### WHAT TO PRODUCE
Using the material below, set down only the line containing "Task: Open the Instagram profile icon" and the lines after it, unchanged.

........

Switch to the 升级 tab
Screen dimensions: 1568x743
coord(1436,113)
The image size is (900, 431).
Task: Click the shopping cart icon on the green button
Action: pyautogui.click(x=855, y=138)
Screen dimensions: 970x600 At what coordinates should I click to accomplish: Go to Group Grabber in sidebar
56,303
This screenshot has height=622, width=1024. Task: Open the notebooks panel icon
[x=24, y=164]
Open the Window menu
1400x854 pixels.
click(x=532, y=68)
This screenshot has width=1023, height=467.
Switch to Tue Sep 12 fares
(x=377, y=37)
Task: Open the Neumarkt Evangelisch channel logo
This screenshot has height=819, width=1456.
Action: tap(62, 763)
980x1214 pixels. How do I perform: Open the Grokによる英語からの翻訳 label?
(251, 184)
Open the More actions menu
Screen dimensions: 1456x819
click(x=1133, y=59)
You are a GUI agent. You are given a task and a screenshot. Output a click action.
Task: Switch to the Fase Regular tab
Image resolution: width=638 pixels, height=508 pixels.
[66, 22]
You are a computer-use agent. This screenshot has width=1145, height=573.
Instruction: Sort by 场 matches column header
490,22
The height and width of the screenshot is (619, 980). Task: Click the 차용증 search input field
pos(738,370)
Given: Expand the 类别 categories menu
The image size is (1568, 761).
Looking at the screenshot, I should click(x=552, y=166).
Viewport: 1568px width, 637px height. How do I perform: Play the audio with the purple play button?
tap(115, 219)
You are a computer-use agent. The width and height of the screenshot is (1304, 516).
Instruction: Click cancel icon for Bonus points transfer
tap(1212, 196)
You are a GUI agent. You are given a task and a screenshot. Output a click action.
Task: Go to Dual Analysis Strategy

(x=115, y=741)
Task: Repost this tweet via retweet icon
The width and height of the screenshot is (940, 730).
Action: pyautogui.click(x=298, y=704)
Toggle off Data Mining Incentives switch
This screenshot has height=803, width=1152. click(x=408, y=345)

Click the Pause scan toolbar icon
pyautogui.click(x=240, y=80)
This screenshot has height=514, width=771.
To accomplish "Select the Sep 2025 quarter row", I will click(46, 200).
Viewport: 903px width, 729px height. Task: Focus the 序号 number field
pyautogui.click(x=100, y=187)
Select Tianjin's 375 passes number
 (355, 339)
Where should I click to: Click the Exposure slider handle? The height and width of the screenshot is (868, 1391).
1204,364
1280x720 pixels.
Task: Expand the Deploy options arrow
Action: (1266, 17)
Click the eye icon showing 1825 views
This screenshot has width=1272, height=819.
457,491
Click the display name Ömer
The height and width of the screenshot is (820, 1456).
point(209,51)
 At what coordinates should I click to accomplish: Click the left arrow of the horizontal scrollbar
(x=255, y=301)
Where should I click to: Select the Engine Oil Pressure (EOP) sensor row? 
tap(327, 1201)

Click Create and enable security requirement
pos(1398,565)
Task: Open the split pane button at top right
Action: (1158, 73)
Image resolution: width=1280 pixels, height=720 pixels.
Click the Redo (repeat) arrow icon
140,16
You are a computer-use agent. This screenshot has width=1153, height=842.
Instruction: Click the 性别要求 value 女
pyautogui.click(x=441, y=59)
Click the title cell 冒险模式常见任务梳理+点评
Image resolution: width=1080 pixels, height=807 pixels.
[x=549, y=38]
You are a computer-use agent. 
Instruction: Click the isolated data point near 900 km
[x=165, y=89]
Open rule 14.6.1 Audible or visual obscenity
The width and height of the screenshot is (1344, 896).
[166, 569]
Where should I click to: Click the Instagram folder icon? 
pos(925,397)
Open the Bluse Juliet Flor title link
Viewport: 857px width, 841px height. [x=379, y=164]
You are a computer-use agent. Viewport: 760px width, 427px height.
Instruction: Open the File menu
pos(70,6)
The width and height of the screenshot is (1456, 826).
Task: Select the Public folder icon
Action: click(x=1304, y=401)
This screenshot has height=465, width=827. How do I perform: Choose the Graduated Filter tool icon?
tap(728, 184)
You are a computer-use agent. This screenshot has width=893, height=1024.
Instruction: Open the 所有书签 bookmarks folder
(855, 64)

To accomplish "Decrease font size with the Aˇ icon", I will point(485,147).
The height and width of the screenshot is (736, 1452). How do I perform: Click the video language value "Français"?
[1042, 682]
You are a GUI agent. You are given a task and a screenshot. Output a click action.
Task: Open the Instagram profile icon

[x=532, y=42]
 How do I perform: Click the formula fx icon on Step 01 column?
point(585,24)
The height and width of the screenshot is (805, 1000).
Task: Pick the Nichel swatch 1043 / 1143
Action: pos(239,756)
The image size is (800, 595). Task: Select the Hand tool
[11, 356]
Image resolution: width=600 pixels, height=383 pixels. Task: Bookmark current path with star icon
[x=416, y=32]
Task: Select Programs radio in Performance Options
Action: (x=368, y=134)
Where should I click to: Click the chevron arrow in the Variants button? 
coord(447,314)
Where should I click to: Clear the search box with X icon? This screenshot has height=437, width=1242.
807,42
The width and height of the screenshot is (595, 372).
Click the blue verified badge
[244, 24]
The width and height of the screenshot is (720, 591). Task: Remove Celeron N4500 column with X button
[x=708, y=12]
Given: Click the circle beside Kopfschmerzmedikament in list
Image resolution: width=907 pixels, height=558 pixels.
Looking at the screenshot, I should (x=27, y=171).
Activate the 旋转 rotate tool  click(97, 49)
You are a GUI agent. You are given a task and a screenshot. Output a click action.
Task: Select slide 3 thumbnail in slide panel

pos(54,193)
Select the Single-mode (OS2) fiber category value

........

### WRITTEN SOLUTION
Task: Open the Instagram profile icon

[x=532, y=42]
 How do I perform: Click the formula fx icon on Step 01 column?
point(585,24)
The height and width of the screenshot is (805, 1000).
Task: Pick the Nichel swatch 1043 / 1143
Action: pos(239,756)
The image size is (800, 595). Task: Select the Hand tool
[11, 356]
Image resolution: width=600 pixels, height=383 pixels. Task: Bookmark current path with star icon
[x=416, y=32]
Task: Select Programs radio in Performance Options
Action: (x=368, y=134)
Where should I click to: Click the chevron arrow in the Variants button? 
coord(447,314)
Where should I click to: Clear the search box with X icon? This screenshot has height=437, width=1242.
807,42
The width and height of the screenshot is (595, 372).
Click the blue verified badge
[244, 24]
The width and height of the screenshot is (720, 591). Task: Remove Celeron N4500 column with X button
[x=708, y=12]
Given: Click the circle beside Kopfschmerzmedikament in list
Image resolution: width=907 pixels, height=558 pixels.
Looking at the screenshot, I should (x=27, y=171).
Activate the 旋转 rotate tool  click(97, 49)
You are a GUI agent. You are given a task and a screenshot. Output a click action.
Task: Select slide 3 thumbnail in slide panel

pos(54,193)
Select the Single-mode (OS2) fiber category value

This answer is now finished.